## Records shown
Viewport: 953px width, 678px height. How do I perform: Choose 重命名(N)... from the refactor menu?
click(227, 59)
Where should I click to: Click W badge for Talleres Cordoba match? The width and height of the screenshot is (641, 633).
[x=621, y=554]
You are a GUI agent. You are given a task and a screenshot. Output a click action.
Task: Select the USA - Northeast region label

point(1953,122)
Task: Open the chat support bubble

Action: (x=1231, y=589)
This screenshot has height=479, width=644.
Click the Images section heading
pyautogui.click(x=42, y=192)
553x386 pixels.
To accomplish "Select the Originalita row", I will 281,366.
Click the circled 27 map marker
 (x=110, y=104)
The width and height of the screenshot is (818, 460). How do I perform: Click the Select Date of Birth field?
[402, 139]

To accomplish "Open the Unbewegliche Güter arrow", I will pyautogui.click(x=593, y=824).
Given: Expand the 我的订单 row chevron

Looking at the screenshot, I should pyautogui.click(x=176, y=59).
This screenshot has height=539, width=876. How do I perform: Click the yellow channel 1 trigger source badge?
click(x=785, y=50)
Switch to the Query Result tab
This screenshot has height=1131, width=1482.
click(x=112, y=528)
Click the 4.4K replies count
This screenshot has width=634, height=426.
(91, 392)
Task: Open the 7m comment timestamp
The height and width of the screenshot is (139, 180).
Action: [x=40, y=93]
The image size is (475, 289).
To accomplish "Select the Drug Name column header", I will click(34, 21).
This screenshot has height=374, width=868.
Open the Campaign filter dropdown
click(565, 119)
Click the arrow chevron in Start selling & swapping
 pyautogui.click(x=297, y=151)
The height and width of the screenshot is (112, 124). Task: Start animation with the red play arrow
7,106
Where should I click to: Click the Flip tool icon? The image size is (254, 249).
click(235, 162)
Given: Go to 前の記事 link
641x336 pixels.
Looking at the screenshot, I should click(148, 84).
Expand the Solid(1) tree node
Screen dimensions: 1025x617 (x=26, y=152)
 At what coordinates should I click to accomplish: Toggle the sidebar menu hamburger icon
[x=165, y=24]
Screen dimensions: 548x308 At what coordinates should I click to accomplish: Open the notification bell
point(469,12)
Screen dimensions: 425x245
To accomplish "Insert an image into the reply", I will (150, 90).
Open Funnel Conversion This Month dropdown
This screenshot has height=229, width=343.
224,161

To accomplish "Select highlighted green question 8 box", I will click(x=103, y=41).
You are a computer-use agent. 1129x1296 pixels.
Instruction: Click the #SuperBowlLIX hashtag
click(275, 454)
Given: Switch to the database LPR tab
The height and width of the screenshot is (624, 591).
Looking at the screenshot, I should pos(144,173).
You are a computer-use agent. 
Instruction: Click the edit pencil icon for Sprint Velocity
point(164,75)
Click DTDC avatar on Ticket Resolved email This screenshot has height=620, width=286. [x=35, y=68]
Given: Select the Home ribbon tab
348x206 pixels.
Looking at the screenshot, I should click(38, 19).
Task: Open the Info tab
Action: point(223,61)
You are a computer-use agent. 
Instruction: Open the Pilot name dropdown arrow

## Task brief
Give back the data above exactly as it appears.

## Response
Viewport: 953px width, 678px height. How do I perform: Choose 重命名(N)... from the refactor menu?
click(227, 59)
Where should I click to: Click W badge for Talleres Cordoba match? The width and height of the screenshot is (641, 633).
[x=621, y=554]
You are a GUI agent. You are given a task and a screenshot. Output a click action.
Task: Select the USA - Northeast region label

point(1953,122)
Task: Open the chat support bubble

Action: (x=1231, y=589)
This screenshot has height=479, width=644.
Click the Images section heading
pyautogui.click(x=42, y=192)
553x386 pixels.
To accomplish "Select the Originalita row", I will 281,366.
Click the circled 27 map marker
 (x=110, y=104)
The width and height of the screenshot is (818, 460). How do I perform: Click the Select Date of Birth field?
[402, 139]

To accomplish "Open the Unbewegliche Güter arrow", I will pyautogui.click(x=593, y=824).
Given: Expand the 我的订单 row chevron

Looking at the screenshot, I should pyautogui.click(x=176, y=59).
This screenshot has height=539, width=876. How do I perform: Click the yellow channel 1 trigger source badge?
click(x=785, y=50)
Switch to the Query Result tab
This screenshot has height=1131, width=1482.
click(x=112, y=528)
Click the 4.4K replies count
This screenshot has width=634, height=426.
(91, 392)
Task: Open the 7m comment timestamp
The height and width of the screenshot is (139, 180).
Action: [x=40, y=93]
The image size is (475, 289).
To accomplish "Select the Drug Name column header", I will click(34, 21).
This screenshot has height=374, width=868.
Open the Campaign filter dropdown
click(565, 119)
Click the arrow chevron in Start selling & swapping
 pyautogui.click(x=297, y=151)
The height and width of the screenshot is (112, 124). Task: Start animation with the red play arrow
7,106
Where should I click to: Click the Flip tool icon? The image size is (254, 249).
click(235, 162)
Given: Go to 前の記事 link
641x336 pixels.
Looking at the screenshot, I should click(148, 84).
Expand the Solid(1) tree node
Screen dimensions: 1025x617 (x=26, y=152)
 At what coordinates should I click to accomplish: Toggle the sidebar menu hamburger icon
[x=165, y=24]
Screen dimensions: 548x308 At what coordinates should I click to accomplish: Open the notification bell
point(469,12)
Screen dimensions: 425x245
To accomplish "Insert an image into the reply", I will (150, 90).
Open Funnel Conversion This Month dropdown
This screenshot has height=229, width=343.
224,161

To accomplish "Select highlighted green question 8 box", I will click(x=103, y=41).
You are a computer-use agent. 1129x1296 pixels.
Instruction: Click the #SuperBowlLIX hashtag
click(275, 454)
Given: Switch to the database LPR tab
The height and width of the screenshot is (624, 591).
Looking at the screenshot, I should pos(144,173).
You are a computer-use agent. 
Instruction: Click the edit pencil icon for Sprint Velocity
point(164,75)
Click DTDC avatar on Ticket Resolved email This screenshot has height=620, width=286. [x=35, y=68]
Given: Select the Home ribbon tab
348x206 pixels.
Looking at the screenshot, I should click(38, 19).
Task: Open the Info tab
Action: point(223,61)
You are a computer-use agent. 
Instruction: Open the Pilot name dropdown arrow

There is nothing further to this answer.